Pour accéder au firmament mondial du luxe, comme l'am­bitionnaient ensemble Bernard Arnault et Yves Carcelle au dé­but des années 90, Vuitton ne pouvait pas rester une entre­prise artisanale de maroquine­rie, teintée d'une nostalgie un peu désuète. Il lui fallait se transformer en marque globale. Sortir de sa monoculture de la toile Monogram affichée sur ses sacs et malles pour faire irruption dans le monde glamour de la mode.
«Le succès est lié à la capacité de respecter les valeurs de la marque tout en évoluant, souli­gne Carcelle. Le sens de l'éter­nité, de la durabilité irrigue le vocabulaire des origines de Louis Vuitton. Comme ses malles, la force de la marque tient dans sa capacité à résister. C'est pour­quoi nous nous sommes tout d'abord attachés à consolider no­tre leadership sur le voyage et la maroquinerie. Mais pour entrer dans la modernité, poursuit le PDG, il ne doit exister aucun tabou en matière de créativité. L'arrivée de Marc Jacobs en 1997 comme directeur artistique nous a ainsi permis de changer de nature. En ajoutant l'éphémère à l'éternité, sans renier nos prin­cipes de savoir-faire, mais au contraire en les intégrant, nous avons changé de nature et créé un univers global.» En clair, Louis Vuitton ne fait pas que des malles, mais aussi du prêt-à-porter, de l'horlogerie, des bijoux, des lunettes et une foule d'accessoires. La réussite est totale. «Il y a deux ans, j'ai fait resigner Marc Jacobs pour dix ans. C'est très rare dans le milieu», confie Yves Carcelle. «On réinvente le logo Vuitton en permanence. Rien n'est figé. La collection de l' America's Cup 2007 montre le V que Gaston Vuitton portait sur son steamer-bag en 1910.» Aujourd'hui, l'expansion de la marque apparaît sans limites. Pour preuve, la transformation onéreuse du «magasin-prome­nade » des Champs-Elysées à Paris, par les architectes Eric Carlson et Peter Marino.
Genève, un succès
Partout, les nouveaux maga­sins fleurissent au coeur des villes. Comme à Genève, rue du Rhône. «Olivier Dupont était attaché à la qualité de l'empla­cement. Il a fallu attendre plu­sieurs années pour que le projet se réalise. Le succès a été immé­diat », affirme Yves Carcelle.

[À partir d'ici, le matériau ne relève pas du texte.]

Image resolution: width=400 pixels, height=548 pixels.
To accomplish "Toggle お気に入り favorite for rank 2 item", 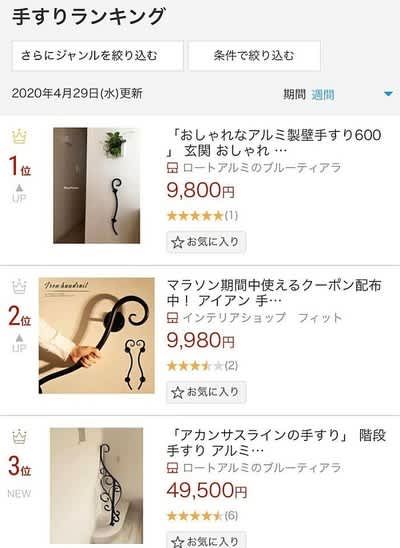I will coord(206,392).
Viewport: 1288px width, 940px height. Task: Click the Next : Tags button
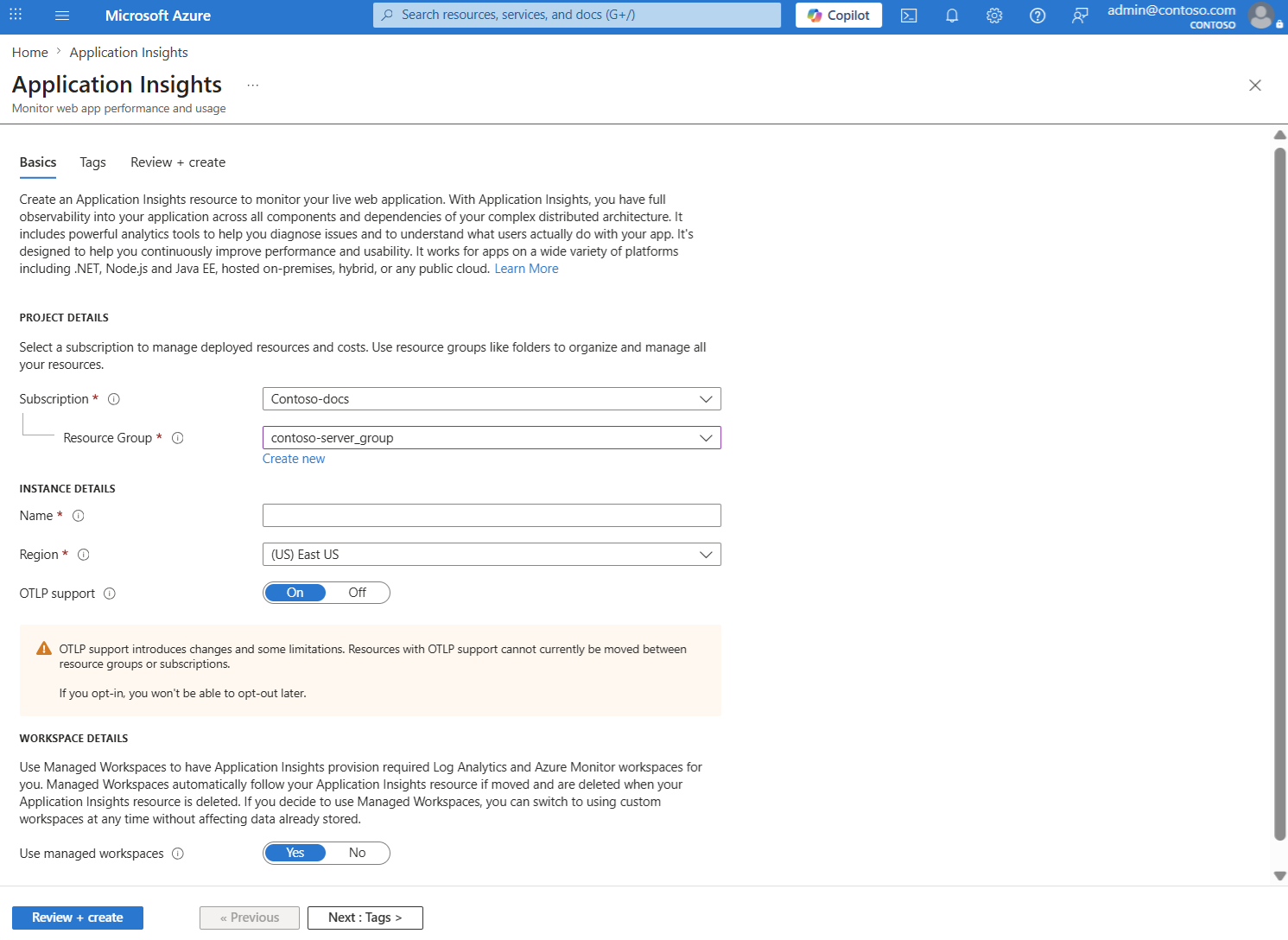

En plus grand, la Chine est devenue le troisième marché mondial pour Louis Vuitton: seize magasins créés depuis le pionnier en 1992, à peine 40 mètres carrés dans le sous­sol du Palace Hôtel de Pékin. «A la fin de l'année prochaine, nous en aurons ouvert encore dix de plus. La diaspora chinoise a très vite été sensibilisée par le luxe et la mode, se réjouit Carcelle. En 1992, il n'y avait aucune communication sur nos projets, les journaux n'en parlaient pas. Aujourd'hui, nous parvenons à créer l'événement à chaque ouverture de magasin. Les mai­res des villes se demandent pourquoi nous sommes là, mais ils sont très heureux de participer à nos inaugurations.» En Inde, Vuitton se vend à Bombay et Dehli pour le bonheur des stars de Bollywood. «Notre directeur des relations publiques est un petit-fils d'un maharadjah indien qui possédait cinquante­deux malles Vuitton!» lâche Yves Carcelle, ce grand voyageur, qui avoue avoir un faible pour la Chine. «Ce pays prend une place particulière. En vingt ans, j'ai vu sa transformation et nous sommes devenus un des acteurs de ce changement de la vie quotidienne dans les villes.»